_What the task requires_: Copy out each line featuring the string "mode" from the entries beneath.

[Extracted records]
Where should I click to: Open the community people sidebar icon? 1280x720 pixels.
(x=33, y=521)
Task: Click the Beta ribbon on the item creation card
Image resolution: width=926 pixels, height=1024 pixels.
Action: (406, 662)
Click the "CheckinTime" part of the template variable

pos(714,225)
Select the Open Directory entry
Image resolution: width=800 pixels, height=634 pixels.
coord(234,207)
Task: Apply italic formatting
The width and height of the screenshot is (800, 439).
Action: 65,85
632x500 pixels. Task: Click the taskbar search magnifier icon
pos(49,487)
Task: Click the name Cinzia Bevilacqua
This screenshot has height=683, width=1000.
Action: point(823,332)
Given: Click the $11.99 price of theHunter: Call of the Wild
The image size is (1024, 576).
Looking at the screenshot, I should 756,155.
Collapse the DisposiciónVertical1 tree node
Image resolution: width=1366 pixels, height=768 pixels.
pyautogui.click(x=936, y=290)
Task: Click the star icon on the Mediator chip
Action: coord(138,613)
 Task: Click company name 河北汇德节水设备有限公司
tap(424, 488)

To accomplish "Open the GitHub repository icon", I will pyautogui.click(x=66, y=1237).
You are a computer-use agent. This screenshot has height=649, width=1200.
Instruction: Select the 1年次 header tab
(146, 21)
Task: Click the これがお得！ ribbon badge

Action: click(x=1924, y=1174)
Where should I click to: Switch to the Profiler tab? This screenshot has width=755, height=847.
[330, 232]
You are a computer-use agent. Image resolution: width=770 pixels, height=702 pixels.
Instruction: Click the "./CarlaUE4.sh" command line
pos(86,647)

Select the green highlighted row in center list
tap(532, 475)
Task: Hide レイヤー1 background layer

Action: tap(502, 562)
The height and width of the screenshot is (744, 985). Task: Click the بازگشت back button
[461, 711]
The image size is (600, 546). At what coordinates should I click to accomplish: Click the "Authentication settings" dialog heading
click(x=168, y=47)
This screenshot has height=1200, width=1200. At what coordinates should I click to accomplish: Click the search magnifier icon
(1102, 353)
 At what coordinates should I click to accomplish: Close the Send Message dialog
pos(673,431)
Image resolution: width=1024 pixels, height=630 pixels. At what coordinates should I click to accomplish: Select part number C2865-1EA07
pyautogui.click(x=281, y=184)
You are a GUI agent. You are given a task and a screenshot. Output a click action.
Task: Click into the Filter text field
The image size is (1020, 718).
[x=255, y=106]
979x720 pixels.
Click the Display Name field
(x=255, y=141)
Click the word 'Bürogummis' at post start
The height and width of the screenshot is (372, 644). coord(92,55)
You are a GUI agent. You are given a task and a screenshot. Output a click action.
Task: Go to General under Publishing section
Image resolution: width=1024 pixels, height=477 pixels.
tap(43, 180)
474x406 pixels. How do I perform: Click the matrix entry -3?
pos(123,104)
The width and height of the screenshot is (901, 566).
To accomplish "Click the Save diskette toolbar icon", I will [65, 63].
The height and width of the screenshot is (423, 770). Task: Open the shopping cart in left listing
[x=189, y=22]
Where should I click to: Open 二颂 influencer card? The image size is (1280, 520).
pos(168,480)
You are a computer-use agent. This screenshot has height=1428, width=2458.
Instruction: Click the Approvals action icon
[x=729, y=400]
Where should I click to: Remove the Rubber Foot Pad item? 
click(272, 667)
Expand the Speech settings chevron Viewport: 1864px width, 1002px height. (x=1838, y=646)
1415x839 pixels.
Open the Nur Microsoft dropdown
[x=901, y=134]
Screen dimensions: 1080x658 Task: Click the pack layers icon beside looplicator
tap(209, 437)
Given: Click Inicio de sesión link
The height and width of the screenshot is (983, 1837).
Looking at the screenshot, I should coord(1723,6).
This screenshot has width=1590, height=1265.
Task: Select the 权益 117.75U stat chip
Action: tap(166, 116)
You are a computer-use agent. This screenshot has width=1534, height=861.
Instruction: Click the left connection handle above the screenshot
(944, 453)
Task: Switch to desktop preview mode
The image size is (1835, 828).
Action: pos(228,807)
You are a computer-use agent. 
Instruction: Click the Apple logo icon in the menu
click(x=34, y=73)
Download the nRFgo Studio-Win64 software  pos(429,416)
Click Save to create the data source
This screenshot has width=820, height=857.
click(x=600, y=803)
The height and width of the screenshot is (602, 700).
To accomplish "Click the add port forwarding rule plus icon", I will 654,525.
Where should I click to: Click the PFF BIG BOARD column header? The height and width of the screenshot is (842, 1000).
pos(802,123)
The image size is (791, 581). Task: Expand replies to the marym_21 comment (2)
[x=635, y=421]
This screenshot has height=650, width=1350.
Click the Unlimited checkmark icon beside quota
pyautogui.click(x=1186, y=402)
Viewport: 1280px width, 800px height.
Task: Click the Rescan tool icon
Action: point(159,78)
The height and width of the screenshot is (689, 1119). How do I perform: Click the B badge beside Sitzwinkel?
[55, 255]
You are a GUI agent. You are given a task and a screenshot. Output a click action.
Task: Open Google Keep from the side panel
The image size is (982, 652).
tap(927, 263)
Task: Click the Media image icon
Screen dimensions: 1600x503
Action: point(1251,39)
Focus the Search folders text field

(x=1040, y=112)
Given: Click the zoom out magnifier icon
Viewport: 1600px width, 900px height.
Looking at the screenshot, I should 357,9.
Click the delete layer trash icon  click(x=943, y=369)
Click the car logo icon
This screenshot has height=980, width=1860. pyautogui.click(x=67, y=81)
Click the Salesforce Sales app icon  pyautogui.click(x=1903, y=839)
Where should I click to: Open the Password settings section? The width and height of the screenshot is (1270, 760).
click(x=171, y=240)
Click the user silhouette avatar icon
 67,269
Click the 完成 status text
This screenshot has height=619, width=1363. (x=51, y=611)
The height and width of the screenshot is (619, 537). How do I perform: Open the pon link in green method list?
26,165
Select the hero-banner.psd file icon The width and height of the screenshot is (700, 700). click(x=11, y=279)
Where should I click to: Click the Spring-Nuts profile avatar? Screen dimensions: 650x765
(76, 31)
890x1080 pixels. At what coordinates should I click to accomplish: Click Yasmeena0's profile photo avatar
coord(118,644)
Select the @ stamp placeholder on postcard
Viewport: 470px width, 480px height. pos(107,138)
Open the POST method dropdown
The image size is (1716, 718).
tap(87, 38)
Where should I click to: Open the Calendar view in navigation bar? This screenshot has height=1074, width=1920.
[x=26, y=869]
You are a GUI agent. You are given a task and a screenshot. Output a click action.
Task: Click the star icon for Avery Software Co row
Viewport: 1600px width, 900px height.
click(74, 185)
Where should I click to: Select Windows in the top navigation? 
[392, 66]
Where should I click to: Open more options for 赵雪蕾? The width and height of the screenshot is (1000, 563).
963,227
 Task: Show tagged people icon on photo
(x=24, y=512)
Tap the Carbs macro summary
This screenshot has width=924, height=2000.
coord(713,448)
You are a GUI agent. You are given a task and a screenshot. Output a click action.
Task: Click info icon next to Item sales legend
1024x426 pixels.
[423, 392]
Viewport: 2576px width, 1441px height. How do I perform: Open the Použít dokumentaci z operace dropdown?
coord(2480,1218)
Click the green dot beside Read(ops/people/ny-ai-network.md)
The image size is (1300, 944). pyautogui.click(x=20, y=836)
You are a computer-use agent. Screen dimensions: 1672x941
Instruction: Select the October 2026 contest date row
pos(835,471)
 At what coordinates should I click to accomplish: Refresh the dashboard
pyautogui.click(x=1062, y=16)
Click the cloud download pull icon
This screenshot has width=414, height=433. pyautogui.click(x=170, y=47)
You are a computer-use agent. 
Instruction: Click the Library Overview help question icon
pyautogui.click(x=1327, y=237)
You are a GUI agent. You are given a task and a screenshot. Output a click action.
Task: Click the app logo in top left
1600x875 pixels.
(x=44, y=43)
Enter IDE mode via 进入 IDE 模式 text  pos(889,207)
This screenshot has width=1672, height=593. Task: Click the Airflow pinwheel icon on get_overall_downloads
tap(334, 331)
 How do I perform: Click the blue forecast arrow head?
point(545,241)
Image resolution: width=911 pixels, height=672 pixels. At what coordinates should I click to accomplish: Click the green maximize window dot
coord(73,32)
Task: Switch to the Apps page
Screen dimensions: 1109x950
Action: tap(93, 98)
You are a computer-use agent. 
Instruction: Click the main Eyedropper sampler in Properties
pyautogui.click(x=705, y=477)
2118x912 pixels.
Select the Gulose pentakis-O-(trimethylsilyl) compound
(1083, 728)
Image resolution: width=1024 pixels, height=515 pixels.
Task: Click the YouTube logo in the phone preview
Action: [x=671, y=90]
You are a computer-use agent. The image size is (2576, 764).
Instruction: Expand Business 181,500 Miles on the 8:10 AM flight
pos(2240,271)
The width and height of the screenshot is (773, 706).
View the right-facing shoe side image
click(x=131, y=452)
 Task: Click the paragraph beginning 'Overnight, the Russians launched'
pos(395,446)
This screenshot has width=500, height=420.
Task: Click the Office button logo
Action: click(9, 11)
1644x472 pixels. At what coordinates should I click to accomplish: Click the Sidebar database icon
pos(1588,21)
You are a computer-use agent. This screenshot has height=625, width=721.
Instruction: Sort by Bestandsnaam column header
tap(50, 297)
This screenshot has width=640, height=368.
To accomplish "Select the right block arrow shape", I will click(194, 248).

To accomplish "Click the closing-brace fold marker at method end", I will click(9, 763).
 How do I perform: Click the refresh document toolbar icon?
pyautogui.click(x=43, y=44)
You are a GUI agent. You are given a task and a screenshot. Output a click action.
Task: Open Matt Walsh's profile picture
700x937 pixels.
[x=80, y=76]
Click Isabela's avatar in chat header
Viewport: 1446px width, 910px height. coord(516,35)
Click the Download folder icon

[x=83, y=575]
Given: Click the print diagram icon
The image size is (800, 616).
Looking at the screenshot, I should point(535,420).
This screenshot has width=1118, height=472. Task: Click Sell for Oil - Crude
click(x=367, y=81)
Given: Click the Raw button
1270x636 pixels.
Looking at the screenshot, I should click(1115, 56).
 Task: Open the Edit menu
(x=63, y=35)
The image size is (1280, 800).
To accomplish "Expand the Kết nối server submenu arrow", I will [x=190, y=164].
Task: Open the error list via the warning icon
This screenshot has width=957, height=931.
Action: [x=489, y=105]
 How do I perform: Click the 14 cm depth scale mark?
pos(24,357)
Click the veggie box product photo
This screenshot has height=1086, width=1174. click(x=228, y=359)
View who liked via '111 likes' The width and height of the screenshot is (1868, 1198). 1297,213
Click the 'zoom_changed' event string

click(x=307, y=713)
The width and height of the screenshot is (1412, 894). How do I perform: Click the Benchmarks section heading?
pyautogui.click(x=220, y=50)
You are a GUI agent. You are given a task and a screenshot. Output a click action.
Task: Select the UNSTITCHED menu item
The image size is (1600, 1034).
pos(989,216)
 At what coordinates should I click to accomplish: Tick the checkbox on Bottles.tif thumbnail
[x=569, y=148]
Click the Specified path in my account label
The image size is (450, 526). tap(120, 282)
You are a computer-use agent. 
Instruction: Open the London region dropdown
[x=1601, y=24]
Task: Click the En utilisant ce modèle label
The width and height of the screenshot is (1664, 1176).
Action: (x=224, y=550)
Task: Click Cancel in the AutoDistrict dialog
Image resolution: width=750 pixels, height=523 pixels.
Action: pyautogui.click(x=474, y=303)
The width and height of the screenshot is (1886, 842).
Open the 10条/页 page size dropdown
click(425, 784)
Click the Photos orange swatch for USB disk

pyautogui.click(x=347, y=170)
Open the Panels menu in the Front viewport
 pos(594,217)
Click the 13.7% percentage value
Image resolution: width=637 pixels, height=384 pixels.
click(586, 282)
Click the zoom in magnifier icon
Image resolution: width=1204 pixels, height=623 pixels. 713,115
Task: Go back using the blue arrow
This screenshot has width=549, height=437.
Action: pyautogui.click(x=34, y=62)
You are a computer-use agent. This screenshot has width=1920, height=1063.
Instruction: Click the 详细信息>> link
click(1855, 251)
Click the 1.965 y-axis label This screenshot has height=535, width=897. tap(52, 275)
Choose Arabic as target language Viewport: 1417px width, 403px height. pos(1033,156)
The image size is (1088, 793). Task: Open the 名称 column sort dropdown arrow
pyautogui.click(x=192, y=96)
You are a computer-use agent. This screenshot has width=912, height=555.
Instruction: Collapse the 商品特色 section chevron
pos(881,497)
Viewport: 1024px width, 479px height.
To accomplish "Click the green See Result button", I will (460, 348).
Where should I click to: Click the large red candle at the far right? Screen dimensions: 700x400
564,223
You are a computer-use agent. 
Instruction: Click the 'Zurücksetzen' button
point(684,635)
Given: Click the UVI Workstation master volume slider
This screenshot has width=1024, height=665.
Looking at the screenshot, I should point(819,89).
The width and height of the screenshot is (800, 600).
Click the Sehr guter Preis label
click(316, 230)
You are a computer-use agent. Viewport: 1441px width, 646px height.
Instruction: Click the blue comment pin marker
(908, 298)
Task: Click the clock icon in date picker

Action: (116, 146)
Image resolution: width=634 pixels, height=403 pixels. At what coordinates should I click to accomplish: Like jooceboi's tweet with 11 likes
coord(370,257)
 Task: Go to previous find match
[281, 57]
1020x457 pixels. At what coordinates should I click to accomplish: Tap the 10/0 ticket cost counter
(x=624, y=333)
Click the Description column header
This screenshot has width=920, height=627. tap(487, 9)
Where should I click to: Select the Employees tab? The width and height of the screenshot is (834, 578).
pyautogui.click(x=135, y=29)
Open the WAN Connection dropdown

_Result for this exercise_:
Task: Switch to desktop preview mode
Enter IDE mode via 进入 IDE 模式 text  pos(889,207)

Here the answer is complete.